A principal novidade é que, além de incluírem os insumos mais óbvios —como terra e maquinário—, eles também incluíram variáveis climáticas, temperatura e chuvas. O exercício conduzido por eles apontou que, quanto maior a temperatura (sobretudo no verão e no outono), menor a produção. Já no caso das chuvas, quanto maiores as precipitações, maior a produção (até um determinado limite, já que chuvas excessivas passam a gerar impacto negativo).
Desse modo, eles apontaram que a chamada produtividade total dos fatores na agricultura brasileira subiu cerca de 2% ao ano entre 1996 e 2017. Importante notar que esse conceito de produtividade é diferente daquele mais simples, de toneladas por hectare, uma vez que os autores levaram em conta o valor monetário da produção e vários insumos (não somente a terra).
O que mais chama a atenção nesse estudo é que eles estimaram que, não fossem as mudanças climáticas (aumento da temperatura e redução das chuvas), a produtividade sistêmica da agricultura brasileira teria crescido quase 3% a.a. Portanto, as mudanças climáticas já vêm afetando negativamente o agronegócio brasileiro.

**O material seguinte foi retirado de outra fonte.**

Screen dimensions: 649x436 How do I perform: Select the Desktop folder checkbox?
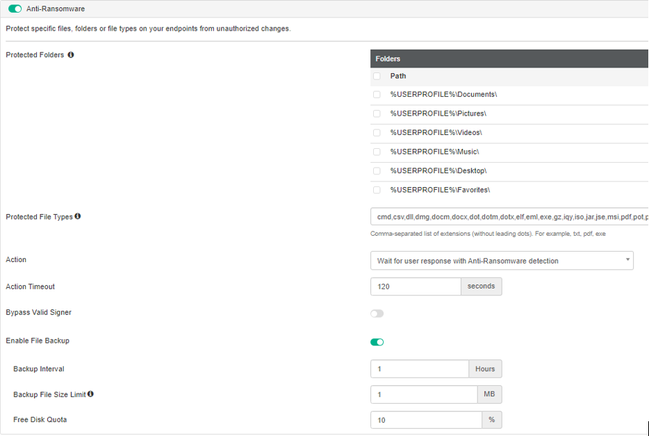[x=376, y=170]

Com base nas estimativas deles, eu construí uma espécie de cenário contrafactual para saber quão maior seria o PIB do agronegócio brasileiro hoje caso não tivéssemos observado essas mudanças climáticas desfavoráveis. Tomando por base as estimativas do Cepea/Esalq referentes a 2024, eu estimo que o PIB da agricultura teria sido cerca de R$ 113 bilhões maior sem esses efeitos negativos.
Expandindo isso para o agronegócio como um todo (ou seja, levando em conta a cadeia de insumos, agroindústria, transportes, serviços etc.), chego a um valor próximo a R$ 460 bilhões. Ou seja: as mudanças climáticas acumuladas nos últimos 30 anos subtraíram quase meio trilhão de reais do PIB do agronegócio no ano passado.

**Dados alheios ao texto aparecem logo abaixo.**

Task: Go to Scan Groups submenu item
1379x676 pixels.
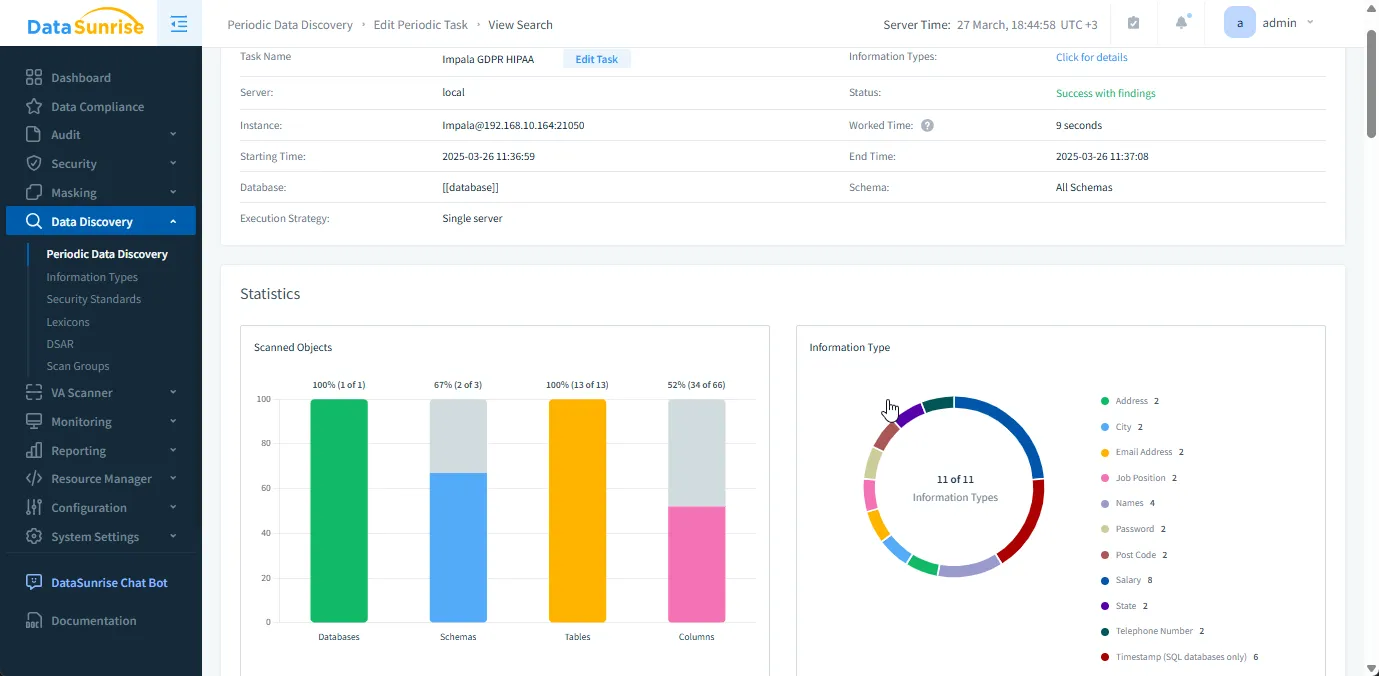Action: pyautogui.click(x=78, y=366)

Mas esses valores possivelmente estão subestimados. Em primeiro lugar, porque eu considerei que somente a agricultura teria sido impactada adversamente, ignorando a pecuária. Ademais, extrapolei as estimativas de impactos climáticos dos autores do período 1995-2017 para 2018-2024. Há diversas evidências de que as mudanças climáticas se acentuaram nos últimos anos, particularmente no caso das chuvas: no Brasil, as precipitações no período 2018-2024 foram 17% menores, em média, em relação a 1995-2017, de acordo com dados do Inmet.

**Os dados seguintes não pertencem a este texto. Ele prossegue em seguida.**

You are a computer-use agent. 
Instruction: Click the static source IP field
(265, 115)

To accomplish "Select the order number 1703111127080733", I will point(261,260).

Com efeito, para que o agronegócio brasileiro continue se desenvolvendo, ofertando cada vez mais alimentos e biocombustíveis para o país e o mundo a preços razoáveis, é preciso impulsionar a adoção de medidas de mitigação (como a redução das queimadas e desmatamentos, sobretudo na floresta amazônica), de adaptação (como o aumento da irrigação), além de práticas mais sustentáveis (como a agricultura regenerativa).